--- DATA PROVIDED Enclosed Below ---

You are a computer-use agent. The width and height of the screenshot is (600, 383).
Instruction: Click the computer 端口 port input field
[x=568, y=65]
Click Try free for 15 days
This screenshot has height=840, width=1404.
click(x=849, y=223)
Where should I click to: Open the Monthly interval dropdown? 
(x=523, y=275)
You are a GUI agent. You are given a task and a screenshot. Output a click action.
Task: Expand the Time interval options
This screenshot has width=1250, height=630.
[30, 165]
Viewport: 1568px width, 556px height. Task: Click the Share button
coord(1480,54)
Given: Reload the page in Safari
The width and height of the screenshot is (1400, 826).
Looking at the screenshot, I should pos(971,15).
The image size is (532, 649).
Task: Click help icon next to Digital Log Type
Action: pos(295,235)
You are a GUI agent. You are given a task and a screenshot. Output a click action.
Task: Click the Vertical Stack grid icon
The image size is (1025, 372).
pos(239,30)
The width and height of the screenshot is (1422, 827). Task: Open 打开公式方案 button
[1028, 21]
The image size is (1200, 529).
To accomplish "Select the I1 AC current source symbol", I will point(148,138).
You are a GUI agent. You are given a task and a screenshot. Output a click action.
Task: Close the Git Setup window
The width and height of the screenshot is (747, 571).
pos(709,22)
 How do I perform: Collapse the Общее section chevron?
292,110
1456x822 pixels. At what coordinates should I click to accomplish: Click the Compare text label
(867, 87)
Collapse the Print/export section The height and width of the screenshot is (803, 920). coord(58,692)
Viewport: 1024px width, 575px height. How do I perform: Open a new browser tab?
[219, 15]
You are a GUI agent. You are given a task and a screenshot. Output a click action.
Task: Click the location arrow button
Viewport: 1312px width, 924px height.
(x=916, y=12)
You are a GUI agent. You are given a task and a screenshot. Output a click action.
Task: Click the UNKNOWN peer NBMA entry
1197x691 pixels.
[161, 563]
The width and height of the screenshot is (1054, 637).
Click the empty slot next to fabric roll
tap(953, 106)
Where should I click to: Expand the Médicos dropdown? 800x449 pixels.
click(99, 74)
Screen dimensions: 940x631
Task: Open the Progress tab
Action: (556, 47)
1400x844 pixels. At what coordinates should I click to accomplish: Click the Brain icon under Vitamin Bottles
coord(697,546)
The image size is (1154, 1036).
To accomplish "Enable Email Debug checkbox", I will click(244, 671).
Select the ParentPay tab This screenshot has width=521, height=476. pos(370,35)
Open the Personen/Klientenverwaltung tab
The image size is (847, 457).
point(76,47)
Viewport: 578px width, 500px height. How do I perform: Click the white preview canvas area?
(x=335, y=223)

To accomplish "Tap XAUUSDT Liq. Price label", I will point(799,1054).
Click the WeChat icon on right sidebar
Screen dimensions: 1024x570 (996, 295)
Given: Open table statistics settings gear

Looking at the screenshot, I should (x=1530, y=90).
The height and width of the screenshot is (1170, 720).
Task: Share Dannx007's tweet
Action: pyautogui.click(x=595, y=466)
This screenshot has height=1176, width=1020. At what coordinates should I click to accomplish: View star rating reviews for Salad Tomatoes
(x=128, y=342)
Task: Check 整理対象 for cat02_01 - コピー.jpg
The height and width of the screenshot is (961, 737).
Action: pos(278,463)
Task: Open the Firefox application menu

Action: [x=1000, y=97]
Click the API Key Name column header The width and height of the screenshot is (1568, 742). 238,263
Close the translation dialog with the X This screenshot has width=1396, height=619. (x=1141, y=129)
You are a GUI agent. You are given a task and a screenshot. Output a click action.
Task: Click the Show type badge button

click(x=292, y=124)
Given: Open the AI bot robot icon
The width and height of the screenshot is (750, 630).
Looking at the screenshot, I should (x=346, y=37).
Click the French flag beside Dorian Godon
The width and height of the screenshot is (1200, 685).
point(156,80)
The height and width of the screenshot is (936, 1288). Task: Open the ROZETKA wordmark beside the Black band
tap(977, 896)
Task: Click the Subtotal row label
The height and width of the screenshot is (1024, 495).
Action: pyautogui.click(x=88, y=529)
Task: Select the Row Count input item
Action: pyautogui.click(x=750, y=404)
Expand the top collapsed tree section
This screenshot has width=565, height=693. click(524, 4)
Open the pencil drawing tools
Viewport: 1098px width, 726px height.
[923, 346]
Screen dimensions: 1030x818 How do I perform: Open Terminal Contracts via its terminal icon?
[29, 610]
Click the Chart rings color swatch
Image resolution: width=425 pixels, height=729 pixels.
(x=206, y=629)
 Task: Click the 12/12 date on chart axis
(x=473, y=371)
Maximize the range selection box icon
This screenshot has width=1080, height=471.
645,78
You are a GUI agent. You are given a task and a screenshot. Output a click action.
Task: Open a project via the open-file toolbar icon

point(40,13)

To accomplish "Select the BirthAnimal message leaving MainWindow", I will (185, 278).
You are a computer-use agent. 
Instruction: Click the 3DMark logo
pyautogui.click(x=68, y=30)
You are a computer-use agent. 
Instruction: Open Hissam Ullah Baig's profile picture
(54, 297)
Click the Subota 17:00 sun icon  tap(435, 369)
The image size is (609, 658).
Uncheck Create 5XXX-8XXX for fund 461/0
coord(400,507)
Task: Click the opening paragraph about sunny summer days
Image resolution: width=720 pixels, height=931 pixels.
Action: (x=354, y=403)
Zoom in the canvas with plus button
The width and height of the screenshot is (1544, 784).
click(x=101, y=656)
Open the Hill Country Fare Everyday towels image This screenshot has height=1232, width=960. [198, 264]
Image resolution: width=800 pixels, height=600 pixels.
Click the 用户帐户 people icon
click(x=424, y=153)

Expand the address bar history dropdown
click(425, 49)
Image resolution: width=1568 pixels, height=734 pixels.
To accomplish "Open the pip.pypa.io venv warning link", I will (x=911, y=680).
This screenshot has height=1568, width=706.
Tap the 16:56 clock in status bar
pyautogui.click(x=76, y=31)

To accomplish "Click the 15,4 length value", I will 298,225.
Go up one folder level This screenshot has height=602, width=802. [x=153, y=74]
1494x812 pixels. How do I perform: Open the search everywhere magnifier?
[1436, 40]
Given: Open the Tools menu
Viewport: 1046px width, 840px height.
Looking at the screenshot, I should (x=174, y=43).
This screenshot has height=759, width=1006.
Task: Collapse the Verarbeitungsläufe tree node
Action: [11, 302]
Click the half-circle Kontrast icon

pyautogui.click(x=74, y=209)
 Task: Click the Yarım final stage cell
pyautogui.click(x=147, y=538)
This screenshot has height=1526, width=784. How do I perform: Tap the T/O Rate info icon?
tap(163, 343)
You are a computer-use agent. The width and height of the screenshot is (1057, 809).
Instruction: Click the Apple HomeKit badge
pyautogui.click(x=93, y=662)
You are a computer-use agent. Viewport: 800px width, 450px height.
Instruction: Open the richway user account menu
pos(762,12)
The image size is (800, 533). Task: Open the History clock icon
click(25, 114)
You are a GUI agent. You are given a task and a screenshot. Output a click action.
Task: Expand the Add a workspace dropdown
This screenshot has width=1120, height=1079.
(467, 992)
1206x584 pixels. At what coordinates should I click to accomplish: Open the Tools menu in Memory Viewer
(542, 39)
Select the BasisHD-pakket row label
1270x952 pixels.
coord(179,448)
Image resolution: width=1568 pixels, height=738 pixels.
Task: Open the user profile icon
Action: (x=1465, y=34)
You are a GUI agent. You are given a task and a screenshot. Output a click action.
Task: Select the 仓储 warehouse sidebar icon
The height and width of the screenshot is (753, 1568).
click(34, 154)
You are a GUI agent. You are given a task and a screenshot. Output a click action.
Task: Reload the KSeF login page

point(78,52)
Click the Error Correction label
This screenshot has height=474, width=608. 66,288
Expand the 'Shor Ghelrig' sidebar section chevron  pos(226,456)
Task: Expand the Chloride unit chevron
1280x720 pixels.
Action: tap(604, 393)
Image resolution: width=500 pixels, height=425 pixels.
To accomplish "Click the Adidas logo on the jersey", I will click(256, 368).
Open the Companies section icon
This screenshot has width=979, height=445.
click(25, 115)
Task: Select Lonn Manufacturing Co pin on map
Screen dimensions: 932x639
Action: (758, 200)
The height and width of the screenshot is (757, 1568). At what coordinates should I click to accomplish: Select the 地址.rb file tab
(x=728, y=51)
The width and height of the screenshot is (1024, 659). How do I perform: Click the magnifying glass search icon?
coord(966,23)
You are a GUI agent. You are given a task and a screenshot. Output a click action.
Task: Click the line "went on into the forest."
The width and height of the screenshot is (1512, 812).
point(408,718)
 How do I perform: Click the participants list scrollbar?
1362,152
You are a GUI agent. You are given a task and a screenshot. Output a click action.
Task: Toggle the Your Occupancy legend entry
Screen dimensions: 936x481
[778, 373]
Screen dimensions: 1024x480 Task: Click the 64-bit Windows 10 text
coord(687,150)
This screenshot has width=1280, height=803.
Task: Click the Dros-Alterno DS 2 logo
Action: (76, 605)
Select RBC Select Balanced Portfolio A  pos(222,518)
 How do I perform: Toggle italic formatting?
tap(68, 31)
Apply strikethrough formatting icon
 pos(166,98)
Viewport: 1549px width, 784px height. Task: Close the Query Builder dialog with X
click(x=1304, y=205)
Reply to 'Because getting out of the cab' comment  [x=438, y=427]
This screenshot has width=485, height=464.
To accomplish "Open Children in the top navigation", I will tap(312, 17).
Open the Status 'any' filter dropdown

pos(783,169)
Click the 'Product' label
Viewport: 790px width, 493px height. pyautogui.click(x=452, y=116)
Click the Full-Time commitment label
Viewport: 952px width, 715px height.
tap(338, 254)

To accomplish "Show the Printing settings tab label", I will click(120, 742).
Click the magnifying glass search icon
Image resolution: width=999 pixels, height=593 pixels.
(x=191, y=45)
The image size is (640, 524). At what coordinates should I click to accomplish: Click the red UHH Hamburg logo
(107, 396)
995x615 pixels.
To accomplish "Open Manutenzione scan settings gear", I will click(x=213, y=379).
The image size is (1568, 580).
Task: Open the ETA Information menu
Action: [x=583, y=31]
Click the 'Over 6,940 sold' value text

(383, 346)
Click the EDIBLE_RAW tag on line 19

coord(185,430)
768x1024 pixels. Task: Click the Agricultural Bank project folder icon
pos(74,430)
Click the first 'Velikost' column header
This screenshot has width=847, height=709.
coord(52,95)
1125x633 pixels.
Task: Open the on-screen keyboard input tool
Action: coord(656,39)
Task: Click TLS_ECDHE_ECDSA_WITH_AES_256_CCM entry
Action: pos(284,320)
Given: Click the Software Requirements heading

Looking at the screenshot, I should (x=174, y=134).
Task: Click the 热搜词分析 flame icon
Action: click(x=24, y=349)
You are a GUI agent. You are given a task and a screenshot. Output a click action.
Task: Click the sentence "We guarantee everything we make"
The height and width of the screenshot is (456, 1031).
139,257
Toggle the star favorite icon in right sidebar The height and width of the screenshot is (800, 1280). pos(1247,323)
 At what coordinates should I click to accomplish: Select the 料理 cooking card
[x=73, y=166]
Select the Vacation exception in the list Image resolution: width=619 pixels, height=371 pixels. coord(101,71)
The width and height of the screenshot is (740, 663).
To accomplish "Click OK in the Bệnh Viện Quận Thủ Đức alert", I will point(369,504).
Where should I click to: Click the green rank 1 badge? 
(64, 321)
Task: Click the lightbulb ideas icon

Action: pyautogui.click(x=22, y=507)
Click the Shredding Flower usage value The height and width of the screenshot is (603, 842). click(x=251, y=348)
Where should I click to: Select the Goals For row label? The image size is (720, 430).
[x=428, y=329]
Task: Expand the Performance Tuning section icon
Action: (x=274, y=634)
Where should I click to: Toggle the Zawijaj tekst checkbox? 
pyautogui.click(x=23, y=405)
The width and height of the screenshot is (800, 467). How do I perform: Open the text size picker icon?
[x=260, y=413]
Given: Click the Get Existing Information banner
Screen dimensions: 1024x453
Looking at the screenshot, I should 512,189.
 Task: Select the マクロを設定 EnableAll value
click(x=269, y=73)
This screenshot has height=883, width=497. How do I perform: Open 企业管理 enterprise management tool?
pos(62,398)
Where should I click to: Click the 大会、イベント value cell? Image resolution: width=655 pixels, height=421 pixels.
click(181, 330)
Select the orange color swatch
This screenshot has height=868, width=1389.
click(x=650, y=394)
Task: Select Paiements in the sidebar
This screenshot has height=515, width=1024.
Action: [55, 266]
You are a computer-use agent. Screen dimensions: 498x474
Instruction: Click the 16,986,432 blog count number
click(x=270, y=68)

--- End of Enclosed DATA PROVIDED ---

WORK REQUIRED: The first line of the data, the line with "Task: Click the location arrow button", and all lines in between are to be copied exactly. Leave out everything else.

EXERCISE OUTPUT:
You are a computer-use agent. The width and height of the screenshot is (600, 383).
Instruction: Click the computer 端口 port input field
[x=568, y=65]
Click Try free for 15 days
This screenshot has height=840, width=1404.
click(x=849, y=223)
Where should I click to: Open the Monthly interval dropdown? 
(x=523, y=275)
You are a GUI agent. You are given a task and a screenshot. Output a click action.
Task: Expand the Time interval options
This screenshot has width=1250, height=630.
[30, 165]
Viewport: 1568px width, 556px height. Task: Click the Share button
coord(1480,54)
Given: Reload the page in Safari
The width and height of the screenshot is (1400, 826).
Looking at the screenshot, I should pos(971,15).
The image size is (532, 649).
Task: Click help icon next to Digital Log Type
Action: pos(295,235)
You are a GUI agent. You are given a task and a screenshot. Output a click action.
Task: Click the Vertical Stack grid icon
The image size is (1025, 372).
pos(239,30)
The width and height of the screenshot is (1422, 827). Task: Open 打开公式方案 button
[1028, 21]
The image size is (1200, 529).
To accomplish "Select the I1 AC current source symbol", I will point(148,138).
You are a GUI agent. You are given a task and a screenshot. Output a click action.
Task: Close the Git Setup window
The width and height of the screenshot is (747, 571).
pos(709,22)
 How do I perform: Collapse the Общее section chevron?
292,110
1456x822 pixels. At what coordinates should I click to accomplish: Click the Compare text label
(867, 87)
Collapse the Print/export section The height and width of the screenshot is (803, 920). coord(58,692)
Viewport: 1024px width, 575px height. How do I perform: Open a new browser tab?
[219, 15]
You are a GUI agent. You are given a task and a screenshot. Output a click action.
Task: Click the location arrow button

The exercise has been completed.